365 giorni, Libroarbitrio

A che serve la letteratura? – Di fiori di pesco e pagine scritte di Martina Benigni

 “La letteratura ha ridestato in me quelle idee che bisognerebbe avere nei riguardi di ogni cosa e di cui prima non mi ero resa conto. In queste idee, che sono tutt’altro che scientifiche e perfette, si trovano tuttavia i motivi reconditi che mi hanno spinto a lottare fino a battere la testa e a farla sanguinare. Ma non me ne pento. Quando si è innamorati di qualcosa o di qualcuno non si è mai oggettivi o razionali.”

(Zhang Jie, “Uno studio sulla perseveranza” (1981), trad. M.E. Testa)

Zhang Jie (1937) è una delle autrici più importanti della letteratura cinese del ‘900. Dopo gli anni terribili della Grande Rivoluzione Culturale (1966-1976, secondo gli storici cinesi) riesce a dare voce alla sua penna, elegante e dura al tempo stesso, e a parlare dei temi a lei più cari quali l’amore con la “a” maiuscola, la condizione femminile e, più in generale, le vicissitudini umane: storie comuni di gente comune con tutto quello che ne consegue. 

Queste poche, profonde, righe riprese da un suo saggio mi riecheggiano nella mente da ormai qualche mese. Più volte, infatti, mi sono interrogata sul ruolo della letteratura, o meglio, sul ruolo che quest’antica forma d’arte e di Essere ha oggi per le persone. La risposta non è mai la stessa e non è nemmeno definitiva, per fortuna, ma più volte mi è sembrato di trovarmi a fronteggiare un muro di indifferenza e scetticismo nei confronti di questa tematica, eretto da tutte quelle persone alle quali ho sentito dire: “Sì, bella la letteratura, ma poi che ci fai?”. Tutto si riduce, insomma, ad una mera soddisfazione dei bisogni materiali: le cose devono servirti e tutto ciò che non serve è inutile, lo dice la parola stessa…Eppure non mi convince, non ci sto.
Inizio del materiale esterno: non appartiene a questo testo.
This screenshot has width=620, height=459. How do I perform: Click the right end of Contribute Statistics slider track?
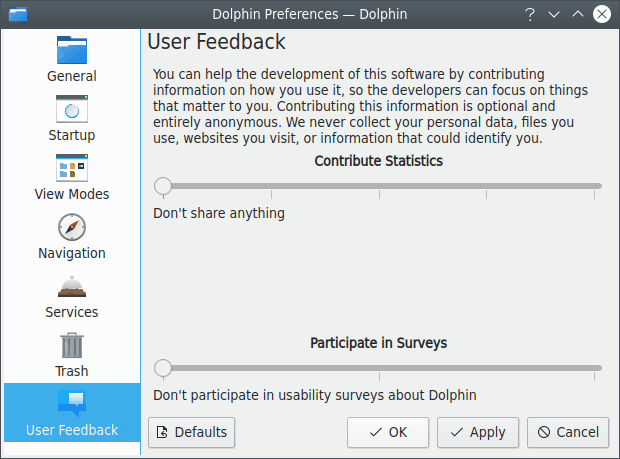596,185
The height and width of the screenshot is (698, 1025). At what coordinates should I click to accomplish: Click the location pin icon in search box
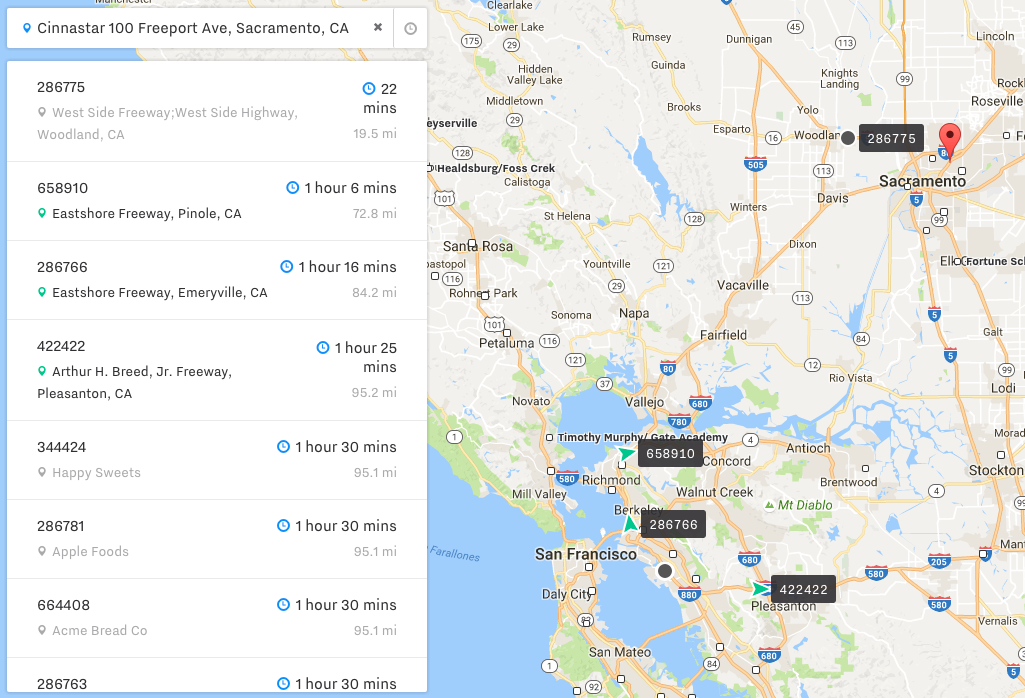26,29
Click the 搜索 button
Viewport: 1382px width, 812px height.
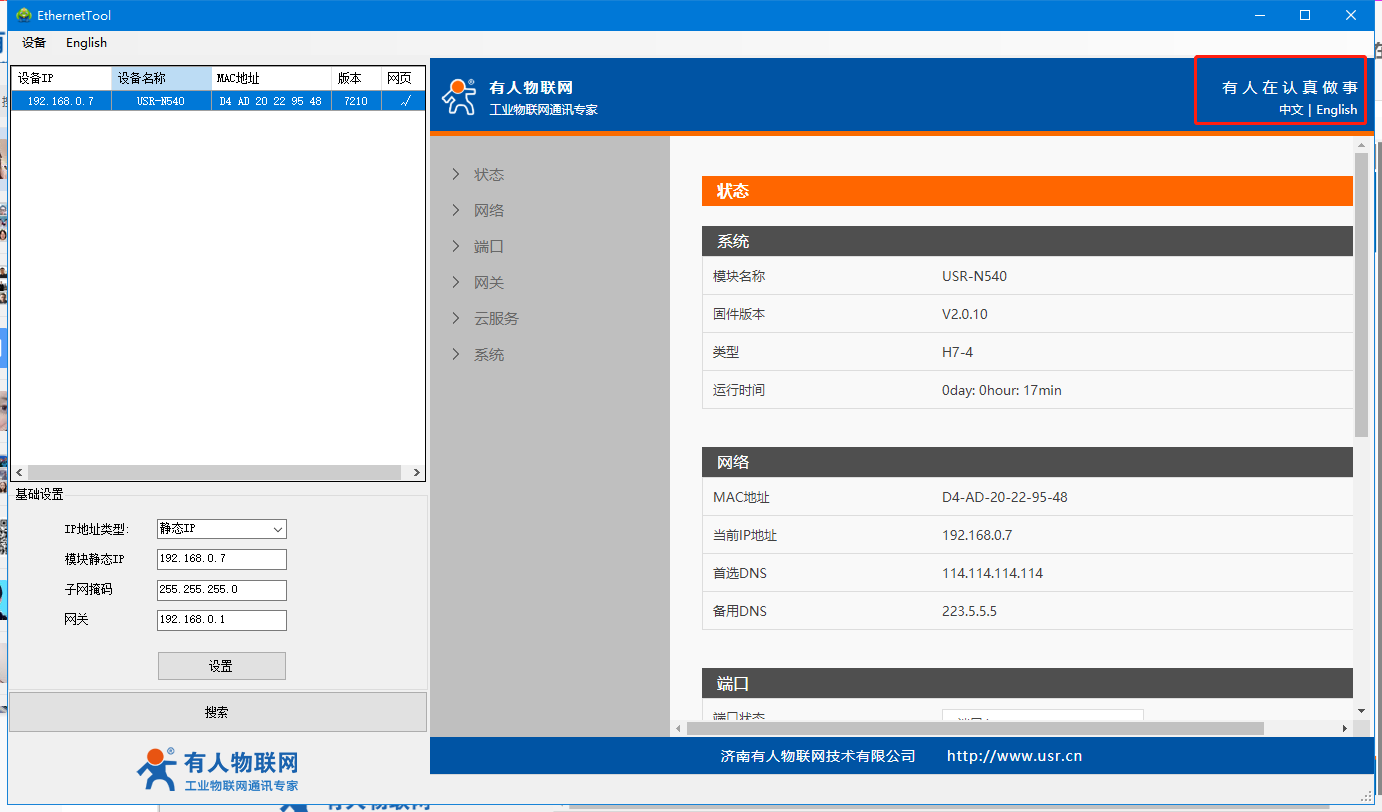click(x=217, y=712)
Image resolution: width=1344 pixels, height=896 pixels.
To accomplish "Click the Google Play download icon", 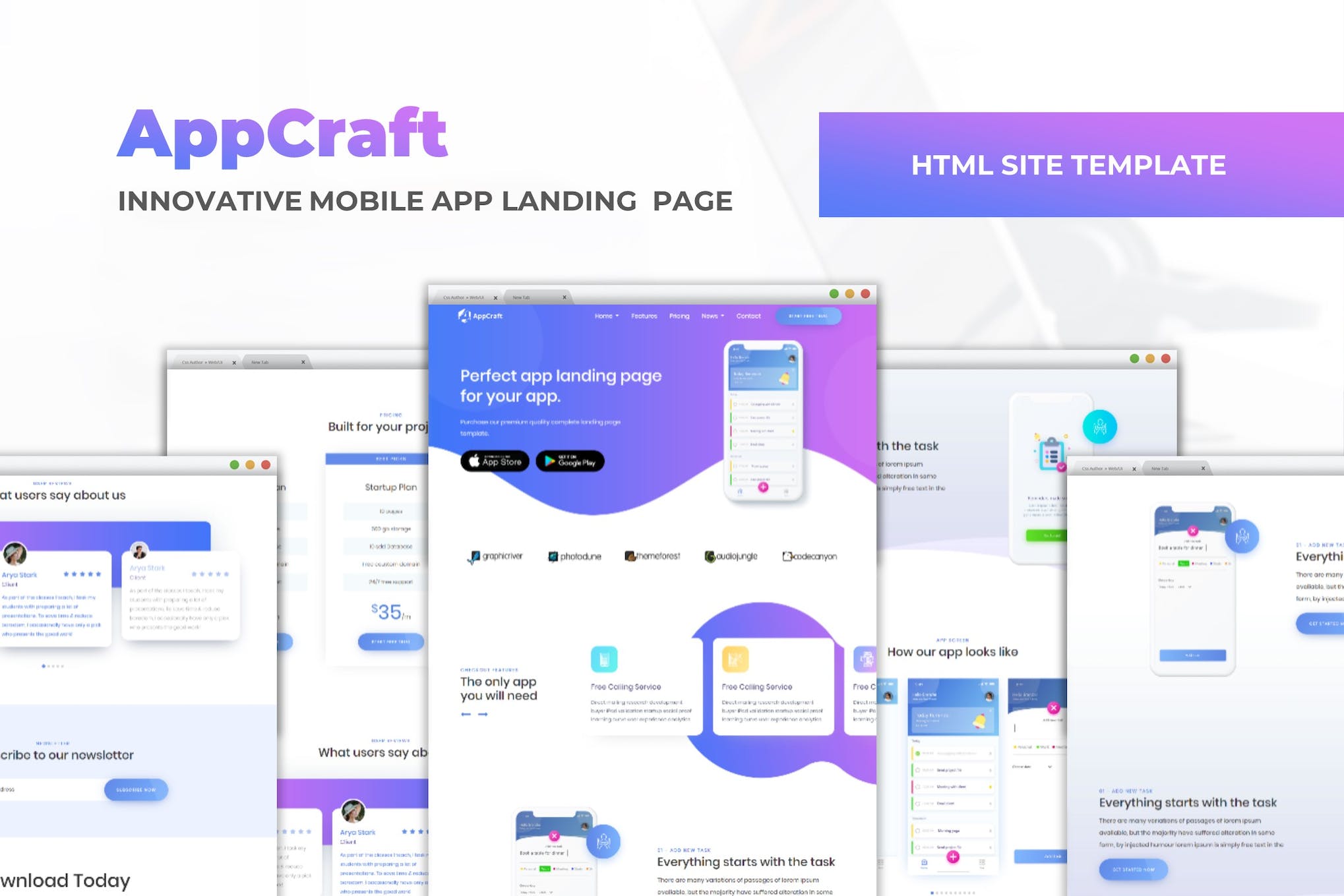I will pyautogui.click(x=575, y=461).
Ho sempre avuto la sensazione che perseguire l’utile, in fondo, fosse una grande fregatura, anzi, un vero e proprio pericolo per la propria identità. Se non vi fidate di me, fidatevi di Zhuangzi, filosofo cinese vissuto, forse, tra il IV e il III secolo a.e.c. che diceva:


“Solo coloro che conoscono il valore dell’inutile possono parlare di ciò che è utile. La terra che calpestiamo è immensa, ma questa immensità non ha valore pratico: l’unica cosa che serve per spostarci è lo spazio ricoperto dalla pianta dei nostri piedi. Supponiamo che uno perfori la terra su cui camminiamo, scavando una fossa così profonda da arrivare giù fino alla Fonte Gialla: avrebbero una qualche utilità i due pezzi di terreno su cui poggiano i nostri piedi?”. Hui-Tzu rispose: “Effettivamente, sarebbero inutili”. E il maestro concluse: “Dunque, è evidente l’utilità dell’inutilità”.
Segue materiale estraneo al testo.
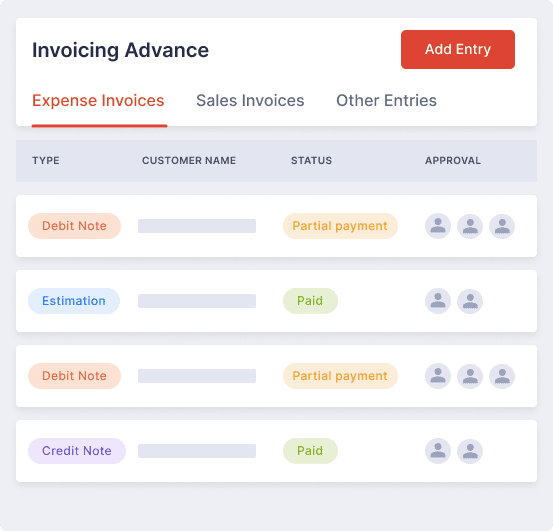This screenshot has width=553, height=531.
Task: Click third approver avatar in first Debit Note row
Action: (x=502, y=226)
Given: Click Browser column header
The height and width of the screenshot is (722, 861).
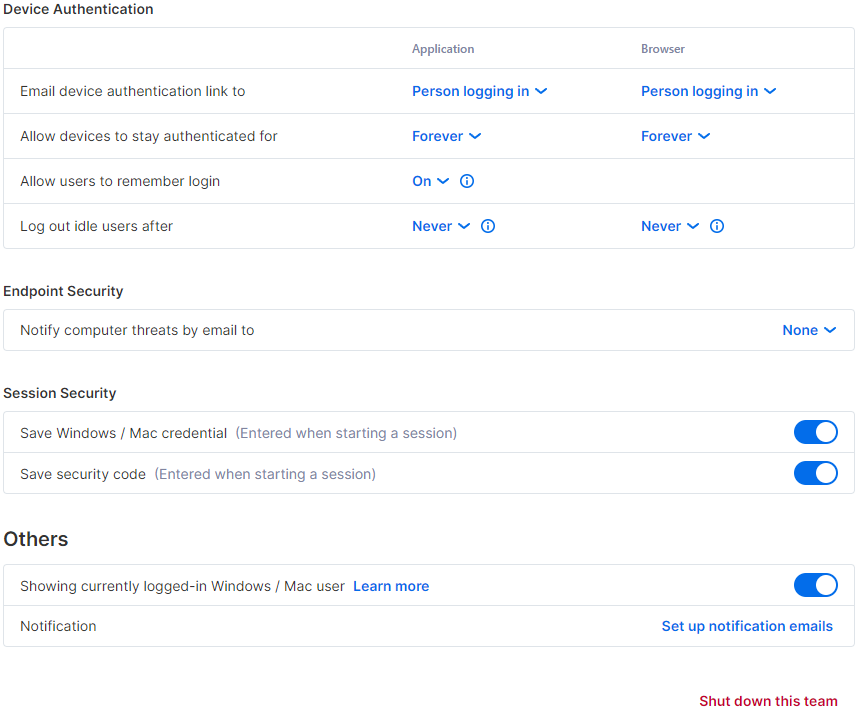Looking at the screenshot, I should click(x=663, y=49).
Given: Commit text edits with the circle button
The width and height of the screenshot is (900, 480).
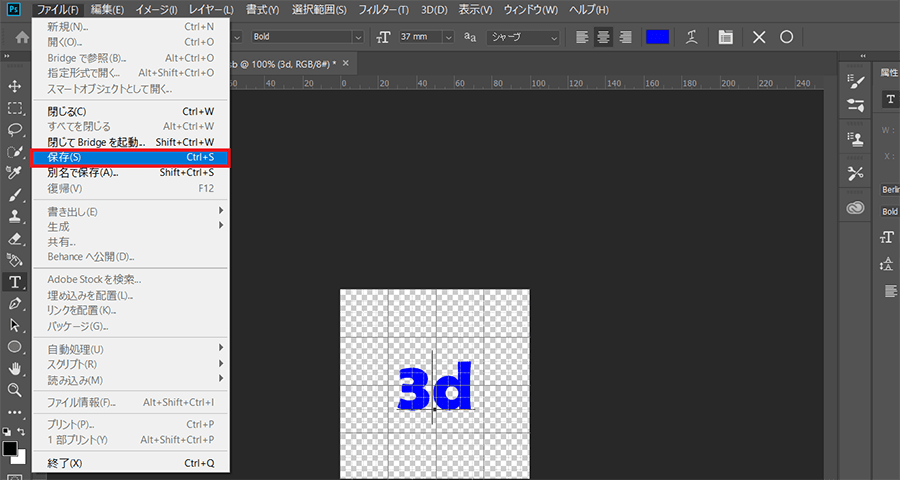Looking at the screenshot, I should (x=787, y=37).
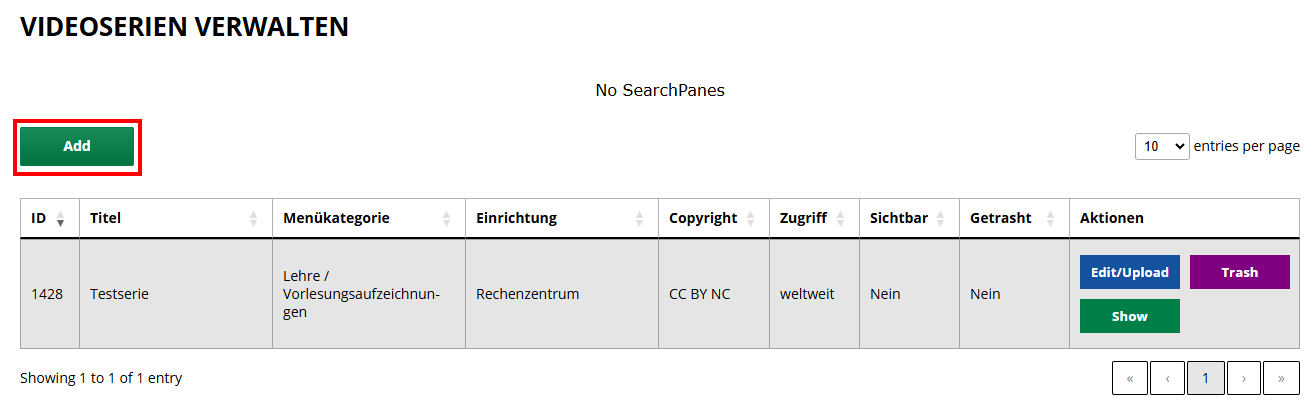Click the Aktionen column header
Viewport: 1315px width, 410px height.
pos(1111,218)
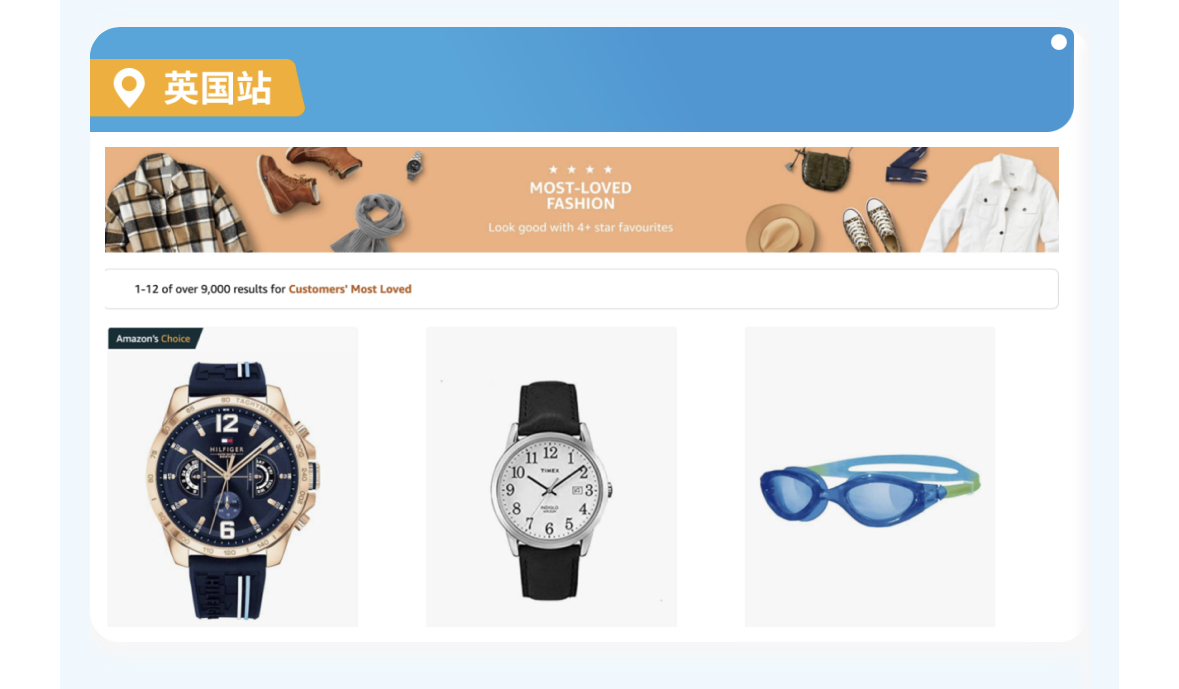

(Chuang-Tzu, brani scelti da Ottavio Paz, Oscar Mondadori)

Per ognuno di noi la letteratura ha un valore diverso, ognuno di noi crea delle immagini proprie ed uniche a partire dalle parole scritte da qualcun altro e la cosa meravigliosa è che l’opera vive sempre di vita propria a prescindere dalla mano che le ha dato vita, essa diventa di tutti, diversa ad ogni lettura, mai identica, sempre in trasformazione come l’identità di chi legge. E questo lo sapeva bene William Shakespeare (1564-1616) che era consapevole di come i suoi versi sarebbero vissuti in eterno superando ogni barriera, ogni confine, eternando la sua amata e la scrittura stessa, come leggiamo negli ultimi versi del celeberrimo sonetto n. 18: “finché ci sarà un respiro od occhi per vedere/ questi versi avranno luce e ti daranno vita.”
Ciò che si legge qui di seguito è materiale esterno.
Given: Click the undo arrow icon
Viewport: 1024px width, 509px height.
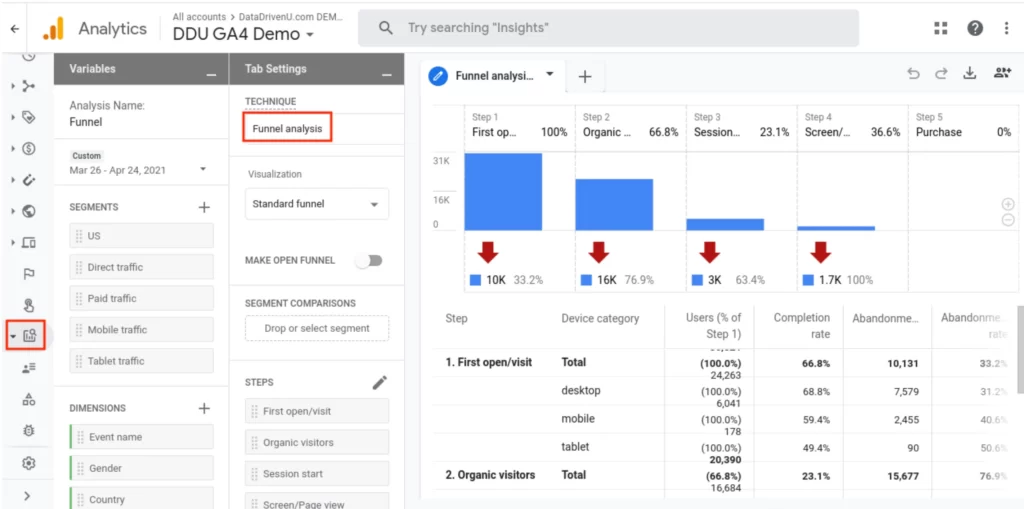Looking at the screenshot, I should [913, 74].
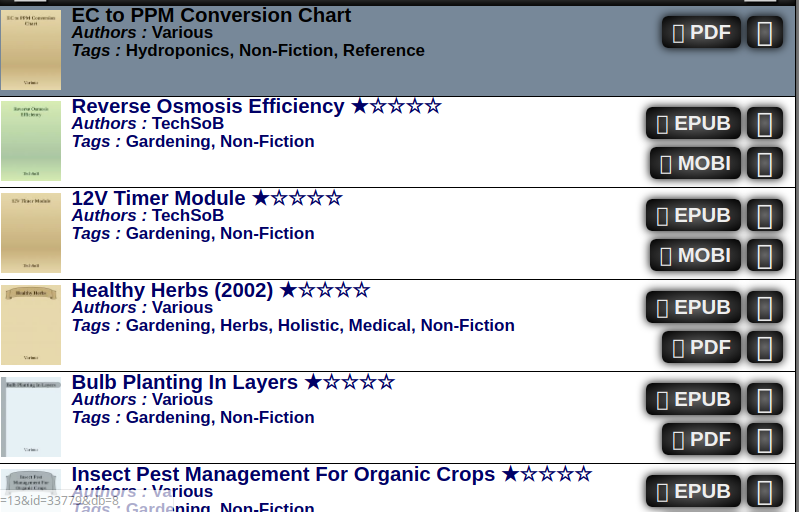Select the 12V Timer Module cover thumbnail
This screenshot has height=512, width=799.
click(31, 233)
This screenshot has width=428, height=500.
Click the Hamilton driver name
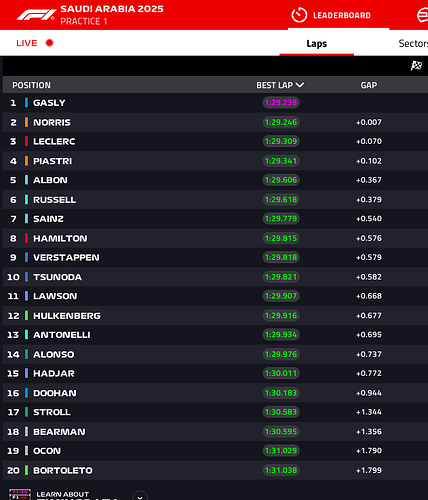tap(60, 238)
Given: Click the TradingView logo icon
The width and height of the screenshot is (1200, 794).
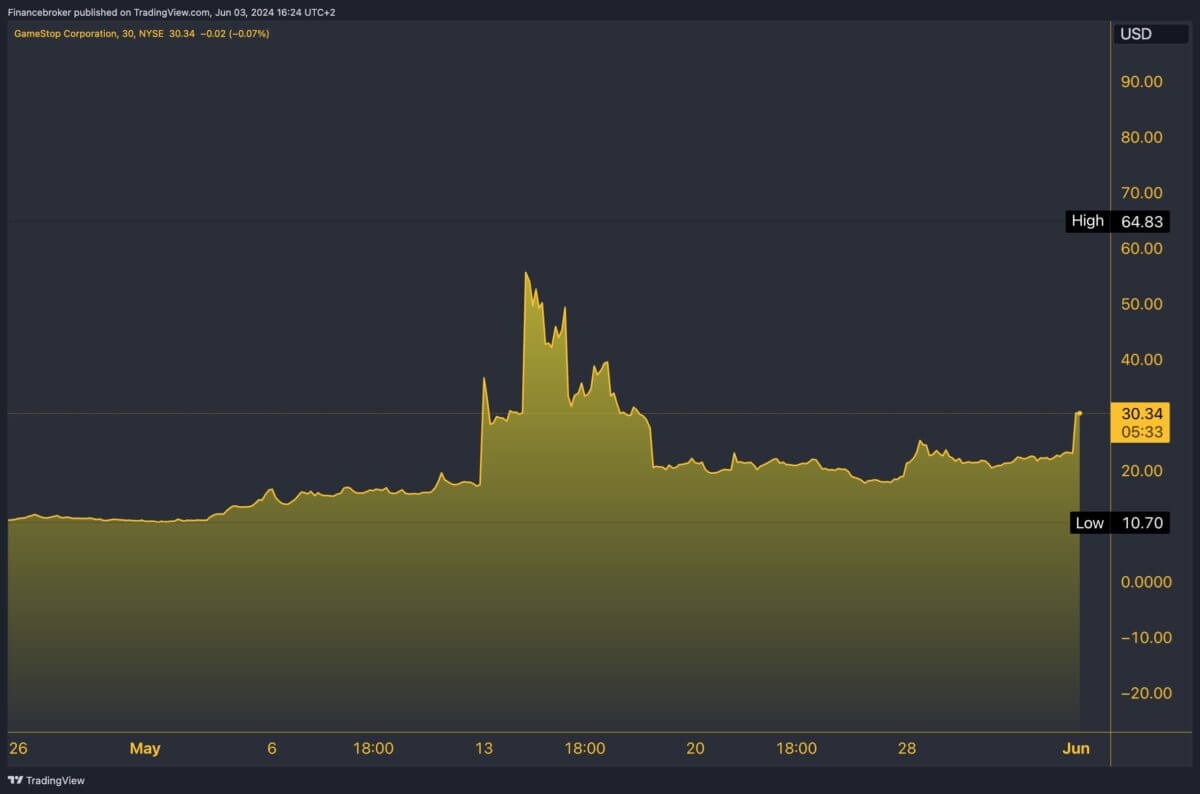Looking at the screenshot, I should [15, 780].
Nel caso di Zhang Jie, la letteratura le ha permesso di restare umana come afferma lucidamente lei stessa, ha fatto sì che lei potesse rimanere “un essere umano vivo”, perché c’è differenza fra Vivere e sopravvivere, fra passare le giornate e viverle intensamente, anche nell’umile poetica-prosaicità di ogni giorno.

Mi sembra che tutto porti ad una parola, cioè Ricerca perché cos’è la letteratura se non ricerca continua? Il vento che gonfia le vele spiegate della “barca della Ricerca” è fatto di tante cose secondo me, e fra di esse c’è di certo la letteratura in tutte le sue declinazioni e sfumature con la sua natura fondamentalmente democratica. Essa rappresenta una Ricerca personale e sociale al tempo stesso, di rapporto, partendo dal singolo fino ad abbracciare il mondo intero di cui tutti e tutte siamo parte integrante, pensante, “leggente” e “scrivente”, e non solo numeri o ombre di passaggio, come ci vogliono far credere.

Ci sarebbe tantissimo altro da dire proprio perché la letteratura è in grado di abbracciare la “molteplicità” nella sua forma più varia e completa ed io, forse, non ho ancora le parole per dire di più, forse domani ne troverò di migliori, forse mai, forse qualcuno le ha già trovate per e le ha scritte su un foglio sgualcito, infilato in una bottiglia che ora galleggia chissà in quali mari.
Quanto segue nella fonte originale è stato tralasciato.